Aeron Haynie writes about returning to school post sabbatical and how relaxing her year without school was. This summer was the first summer I wasn’t directing a program, making my summer more stressful than the school year. I have enjoyed so much spending time with my kids this summer. We have played games, gone to the pool and gone on a few trips. But in general, we’ve just hung out and let the days roll over us, enjoying the completely unplanned time. I may never get another summer like this.
There are things I miss about working in an academic environment, especially teaching. I love planning new classes, imagining student reactions to readings, thinking of ways to engage them in topics. I love classroom discussions from which I usually learn as much as the students. I love connecting with students, helping them not only with the coursework, but sometimes with their career planning and their life. I don’t miss grading. And I don’t miss what Haynie so aptly describes as the competitive environment of the academy:
For me at least, academic work is stressful because of the evaluation and competition attending every task. It’s hard enough to engage a large room full of strangers without knowing you will be evaluated mercilessly (and anonymously) by each and every one. And I feel expected to wow, dazzle, and edify. Likewise with scholarship: writing itself is not painful, I realize, it is the attendant self-doubt. I know that competition is considered by many to be a great stimulus; however, I find it distracting and enervating. But worse is the stress I seem to absorb from those around me. Even before the current economic crisis, it seemed most encounters on campus were permeated by discontent, anxiety, and stress.
It’s hard to stand above that fray at times, to focus on the good things about the job, on the students, on those moments of insight.

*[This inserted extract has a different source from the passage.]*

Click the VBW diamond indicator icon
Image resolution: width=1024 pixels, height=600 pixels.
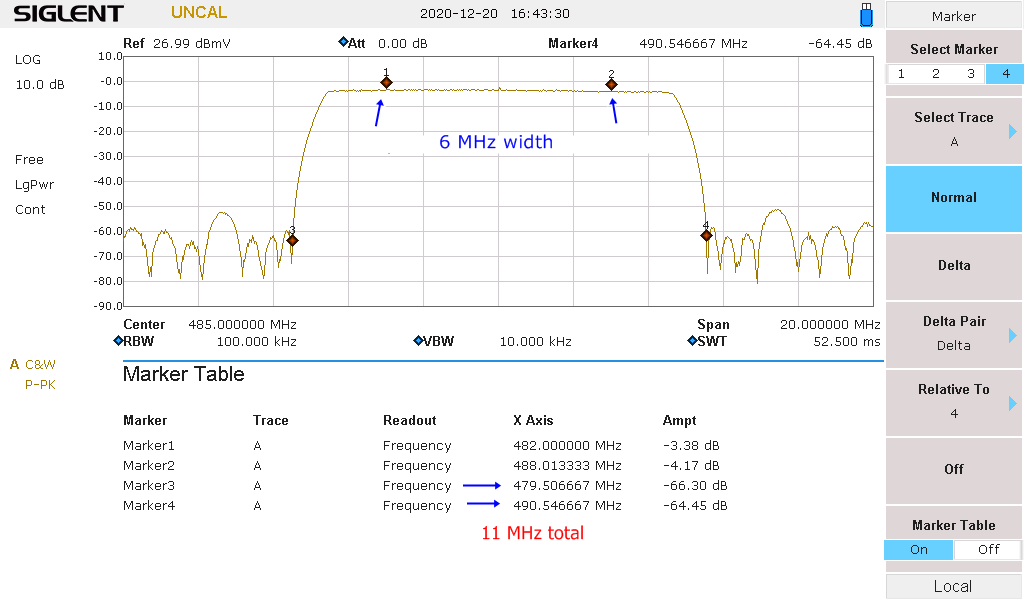coord(418,341)
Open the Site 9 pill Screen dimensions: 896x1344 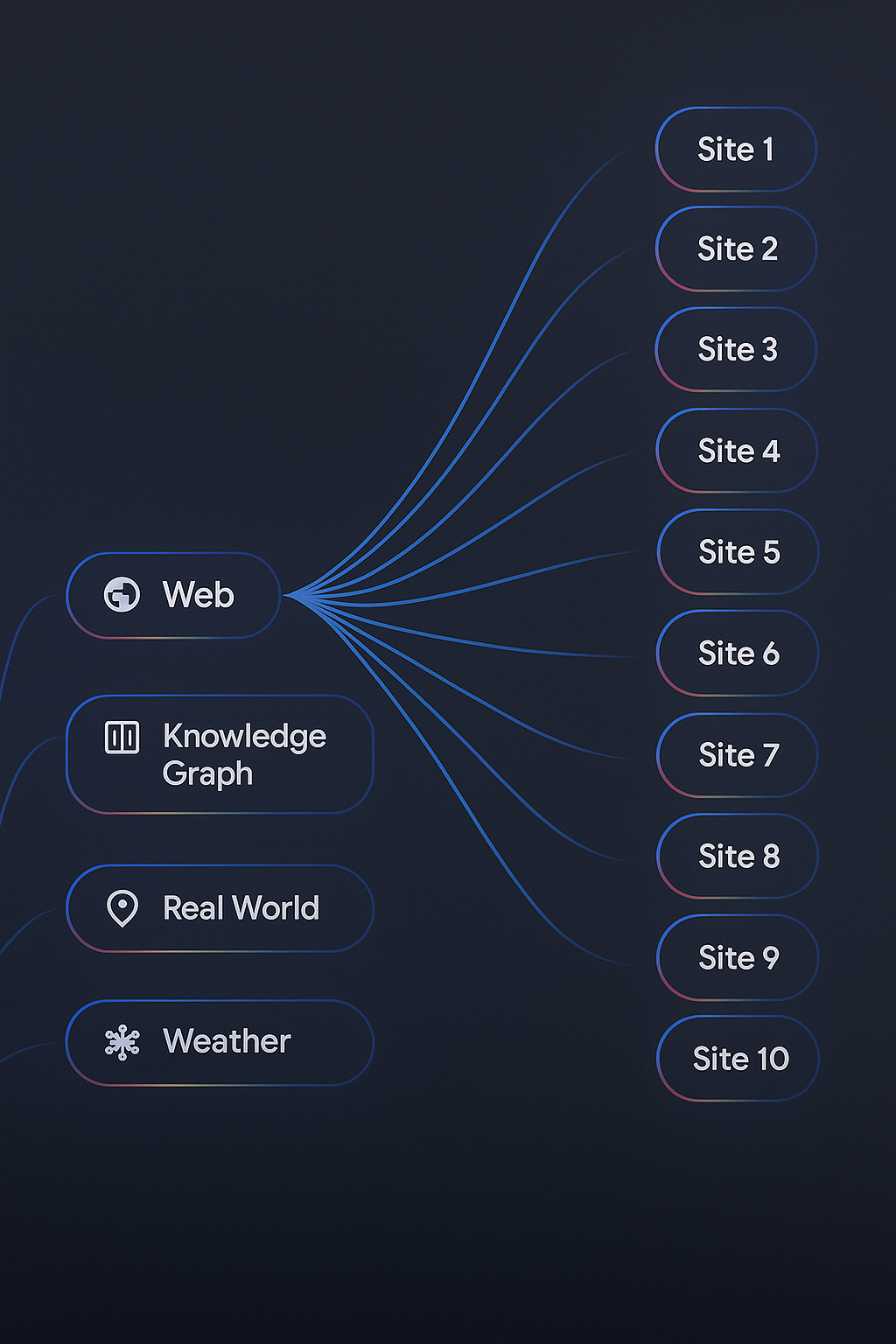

One thing I’ve learned in the months I’ve been on my own is how to focus on the good. There’s a lot I could say that’s bad about my situation right now. I’m not making enough money. I’m working a lot without getting paid. I’m doing more housework. But, perhaps because I have the time, I’m able to redirect those thoughts into more positive ones. Or perhaps because I don’t have coworkers around me who feed those negative thoughts. Whatever I do, like Haynie, I hope to maintain a relaxed attitude when things get harried.